■ Available records:
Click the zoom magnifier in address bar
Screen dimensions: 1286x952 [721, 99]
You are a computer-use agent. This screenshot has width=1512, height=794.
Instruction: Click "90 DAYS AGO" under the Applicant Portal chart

...

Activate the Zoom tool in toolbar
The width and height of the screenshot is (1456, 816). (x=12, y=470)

■ What you have to do: From the material above, copy exactly the lines between the line holding "You are a computer-use" and the line holding "Applicant Portal chart", inclusive, and only those.

■ Finished task:
You are a computer-use agent. This screenshot has width=1512, height=794.
Instruction: Click "90 DAYS AGO" under the Applicant Portal chart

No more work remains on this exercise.